Transforms modify the context as it flows through a pipeline. Unlike predicates (which check conditions), transforms change data.

Basic Transforms

from kompoz import pipe, pipe_args, rule

@pipe
def parse_int(data):
    return int(data)

@pipe
def double(data):
    return data * 2

@pipe_args
def add(data, n):
    return data + n

@rule
def is_positive(data):
    return data > 0

# Build a pipeline
pipeline = parse_int & is_positive & double & add(10)

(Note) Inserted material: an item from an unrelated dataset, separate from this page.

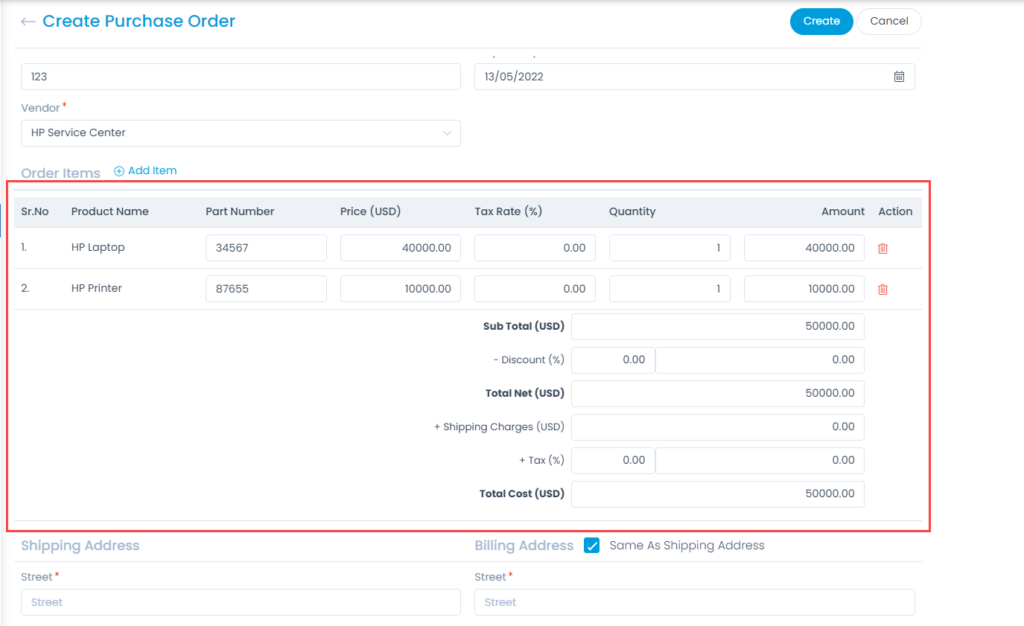Screen dimensions: 1024x626
Task: Click the Shipping Address Street field
Action: 240,602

ok, result = pipeline.run("21")
# ok=True, result=52  (21 * 2 + 10)

ok, result = pipeline.run("-5")
# ok=False, result=-5  (stopped at is_positive)

Error Tracking

Transforms track exceptions via the last_error attribute:

@pipe
def risky_transform(data):
    return int(data)  # May raise ValueError

ok, result = risky_transform.run("not a number")
if not ok:
    print(f"Failed: {risky_transform.last_error}")
    # Failed: invalid literal for int() with base 10: 'not a number'

This also works for async transforms:

@async_pipe
async def fetch_data(url):
    async with aiohttp.get(url) as resp:
        return await resp.json()

ok, result = await fetch_data.run("https://api.example.com")
if not ok:
    print(f"Request failed: {fetch_data.last_error}")

Thread-safe alternative: run_with_error()

The last_error attribute is mutated on each call, which is not safe when the same transform instance is used from multiple threads or async tasks. Use run_with_error() instead -- it returns the error in the result tuple without mutating the instance:

ok, result, error = risky_transform.run_with_error("not a number")
if not ok:
    print(f"Failed: {error}")

Note

run_with_error() is available on both Transform and AsyncTransform.